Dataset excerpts
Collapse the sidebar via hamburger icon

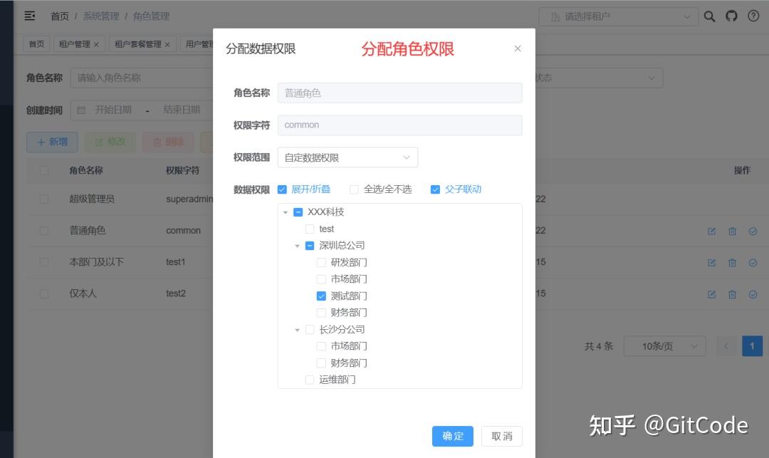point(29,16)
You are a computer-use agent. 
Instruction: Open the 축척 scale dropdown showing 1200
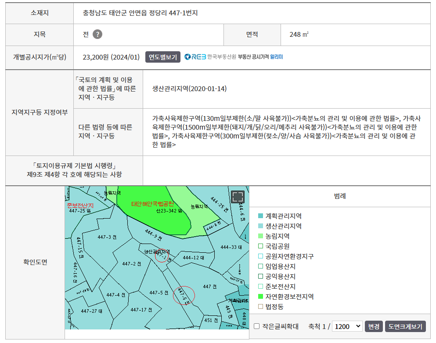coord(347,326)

INSTRUCTIONS FOR THE TASK: Omit the pictures and restate the rest of the records verbatim.

ANSWER TO THE EXERCISE:
Collapse the sidebar via hamburger icon

point(29,16)
You are a computer-use agent. 
Instruction: Open the 축척 scale dropdown showing 1200
coord(347,326)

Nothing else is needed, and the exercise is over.